TEXT EXCERPT:

HAMNET Report 23 July 2017

Keeping everyone connected when disaster strikes is a key component of all emergency communications efforts. Without communication, everything else breaks down.

Knowing which roads are open, which ones are jammed or damaged contribute enormously to rescue efforts. Emergency responders have all sorts of tools at their disposal to make sure first responders know what’s going on, but what about your family? How would you make sure everyone is safe?

A cell phone call likely won’t be an option. Cellular networks will be overloaded, land lines could be cut off, and internet disrupted as well. Email and texting may be viable options since they work on different systems than cell phones.

To avoid trouble contacting your loved ones, establish a pre-arranged contact out of your area. If someone is trying to call home in the disaster zone, the call may not go through. Your chances are better outside the zone.

Everybody should call a designated person, and tell them where they are, how they’re doing, and what they’re going to do. Then, you have one point of contact who can help coordinate things.

Amateur radio operators can be the hub that hold communications together in an emergency. They can reach anywhere in the world without the issues linked to phone and cell service. A radio operator might not be able to get you directly to your loved ones, but he or she can get you very close.

DATA SHOWN:
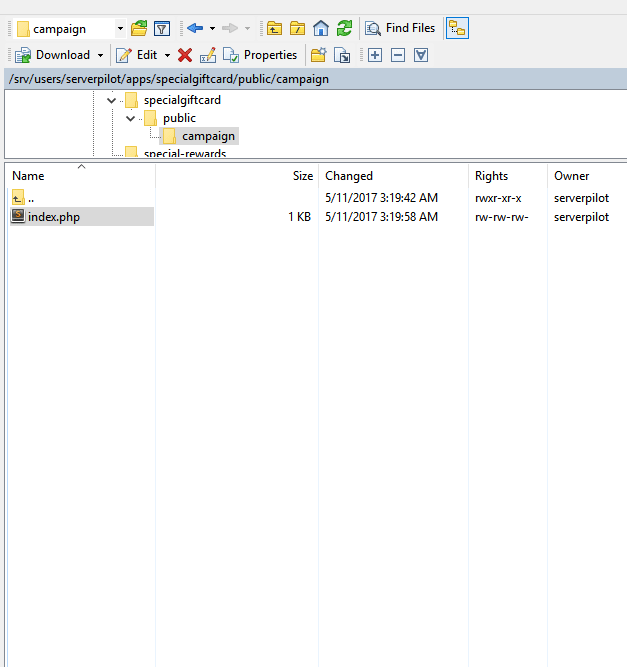Sort files by the Changed column
The width and height of the screenshot is (627, 667).
[x=349, y=176]
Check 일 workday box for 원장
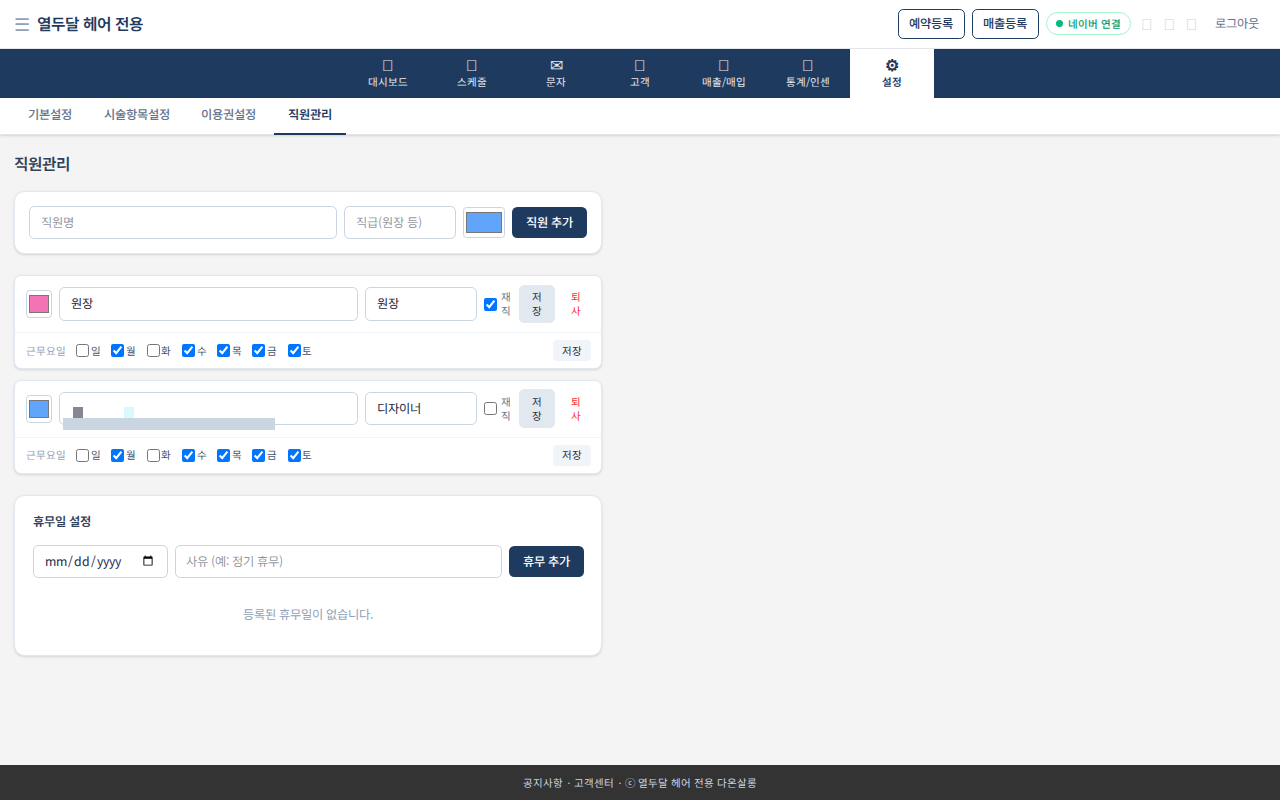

TASK 1: Edit the emergency communications report to replace "designated person" with "designated contact", and give the passage between "To avoid trouble" and "you very close.", inclusive.
TASK 2:
Based on the emergency communications report, decide whether each statement is true. Answer yes or no, and quote the words that decide it.
(a) Email and texting may still work during a disaster because they run on different systems than cell phones.
(b) Calls into the disaster zone are more likely to get through than calls placed outside it.
(c) A radio operator can always put you directly in touch with your loved ones.
TASK 3: Carry on the emergency communications report from its last sentence.

RESPONSE BOX 1:
To avoid trouble contacting your loved ones, establish a pre-arranged contact out of your area. If someone is trying to call home in the disaster zone, the call may not go through. Your chances are better outside the zone.

Everybody should call a designated contact, and tell them where they are, how they’re doing, and what they’re going to do. Then, you have one point of contact who can help coordinate things.

Amateur radio operators can be the hub that hold communications together in an emergency. They can reach anywhere in the world without the issues linked to phone and cell service. A radio operator might not be able to get you directly to your loved ones, but he or she can get you very close.

RESPONSE BOX 2:
(a) Yes: "Email and texting may be viable options since they work on different systems than cell phones."
(b) No: "If someone is trying to call home in the disaster zone, the call may not go through. Your chances are better outside the zone."
(c) No: "A radio operator might not be able to get you directly to your loved ones, but he or she can get you very close."

RESPONSE BOX 3:
Thank you to King 5’s Disaster Preparedness Facebook page for these wise words.

Ward Silver N0AX has written a long article for Nuts and Volts magazine about the effects of the coming solar eclipse on radio signals. He notes that the usual slow change in ionisation in the upper atmosphere as evening approaches and nightfall arrives, will be speeded up and the temporary night-time conditions will last about 3 hours, bearing in mind the slow start of the eclipse and the final clearance of the moon’s shadow. Areas directly within the total eclipse will experience the most unusual phenomena, but areas North and South of the path of totality will also be affected, and DX to all parts of the world may be improved or reduced in intensity.

Radio amateurs will use the eclipse to hold a huge QSO party, to make as many contacts as possible, collecting data at the same time, and documenting the effect the eclipse has on their propagation. Automated receiving decoders, such as CW Skimmer, a programme written by VE3NEA, the Reverse Beacon Net and WSPRNet, will receive CW, RTTY, WSPR and PSK signals and store them. Professional researchers at Virginia Tech will turn all the data into a database that geophysics researchers can use.

Hams enjoy doing this kind of research. Science is what led to ham radio in the first place, and hams have worked with the scientific community since the early days of wireless.  Listening tests by radio amateurs conducted in the early 1920’s confirmed the presence of a reflecting mechanism in the atmosphere, now called the ionosphere.

So the eclipse will not just be a visual delight for those within its path. We wait to hear whether unusual effects were noted this time round. It will be a long time before we experience an eclipse in Southern Africa again.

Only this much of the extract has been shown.